### Teks Analisis

SUDAH KONSTITUSIONAL – Dalam persidangan sebelumnya, Direktur Litigasi dan Perundang-undangan Kemenkum HAM Yunan Hilmy mengatakan syarat pengajuan calon kepala daerah dan calon wakil kepala daerah dalam pilkada merupakan bentuk pasangan calon yang merupakan satu kesatuan yang tidak dapat dipisahkan. "Sehingga para calon itu tidak dapat dipilih secara sendiri-sendiri, melainkan dipilih sebagai satu kesatuan pasangan calon yang tidak dapat dipisahkan," kata Yunan Hilmy di Gedung Mahkamah Konstitusi (MK), Kamis (17/3).

Lebih jauh Yunan menyampaikan, sebelumnya Mahkamah juga pernah memutuskan perkara serupa sekitar tahun 2010 silam. Ketika itu, lanjutnya, Mahkamah telah memutuskan perkara nomor 40/PUU-VIII/2010 dengan pertimbangan frasa "dan pasangan calon yang meninggal dunia tidak dapat diganti serta dinyatakan gugur,". Ketika itu para pemohon mempersoalkan Pasal 63 Ayat (2) Undang-Undang Nomor 12 Tahun 2008 dinyatakan tidak mempunyai kekuatan hukum mengikat.

Namun, mahkamah berpendapat berbeda. Mahkamah menilai Pasal 63 Ayat (2) itu berkaitan dengan pasal dan ayat lain yang mengatur tentang pasangan calon dalam pemilihan 34 kepala daerah dan wakil kepala daerah ketika itu. "Mahkamah berpendapat bahwa undang-undang aquo tidak mengurangi hak konstitusional pemohon untuk berpartisipasi dalam pemerintahan karena kesempatan tersebut sudah diberikan, tetapi karena pasangan calon meninggal dunia, maka pasangan calon sebagai satu kesatuan digugurkan. Dan amar putusannya adalah menyatakan menolak permohonan pemohon untuk seluruhnya," ungkapnya.

### Isi Data
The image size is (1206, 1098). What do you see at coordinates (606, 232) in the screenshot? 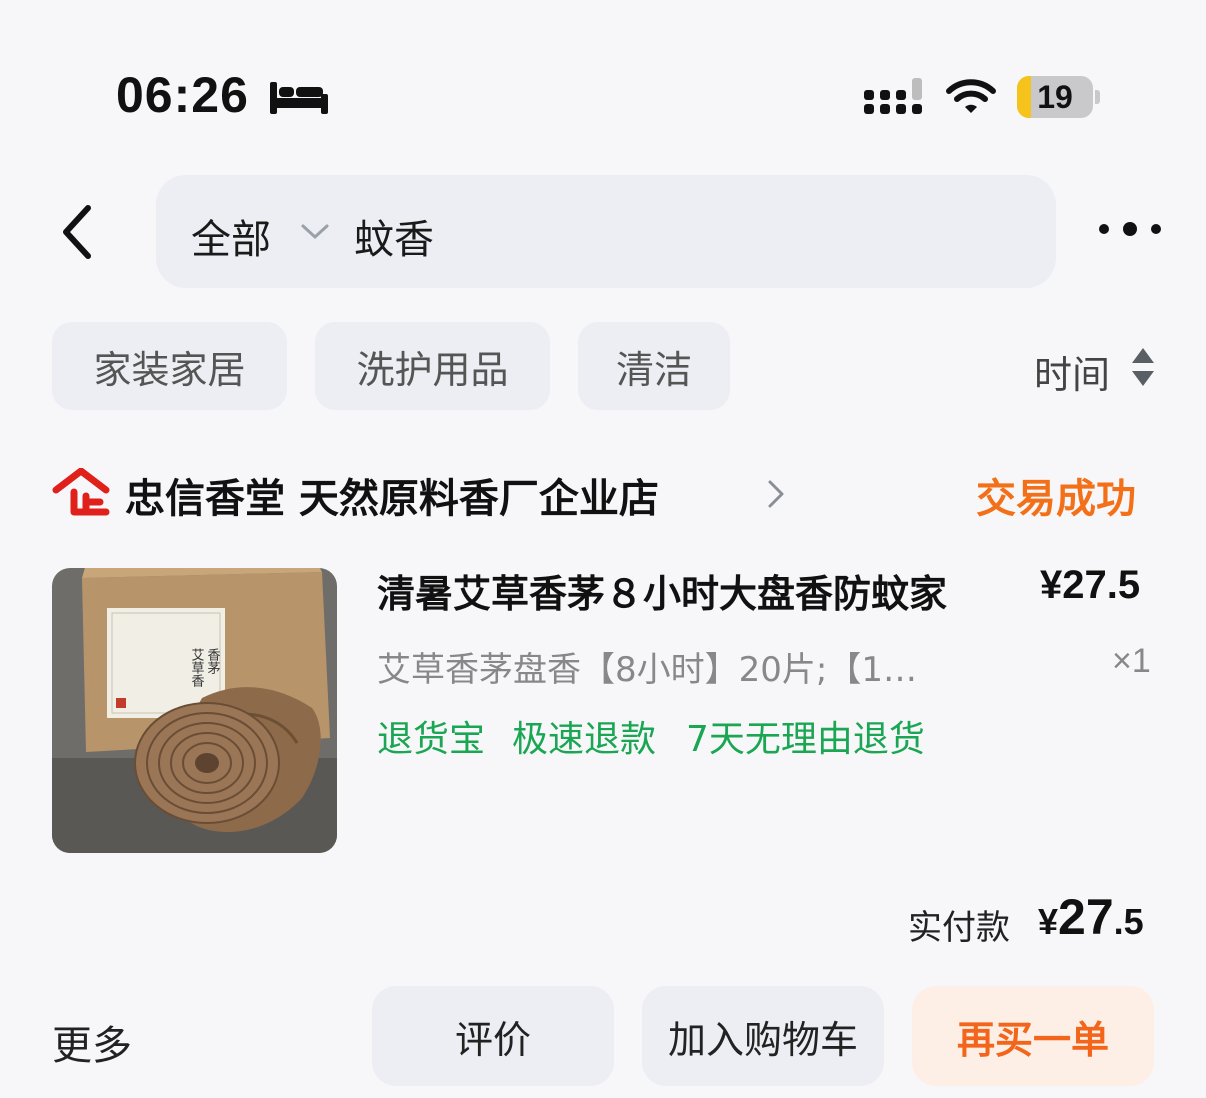
I see `search-box: 全部 蚊香` at bounding box center [606, 232].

### Pertanyaan
Apa saja rujukan hukum bernomor (nomor perkara, pasal, atau undang-undang) yang disebut dalam teks tentang pasangan calon pilkada?

### Hasil Latihan
- Perkara nomor 40/PUU-VIII/2010
- Pasal 63 Ayat (2)
- Undang-Undang Nomor 12 Tahun 2008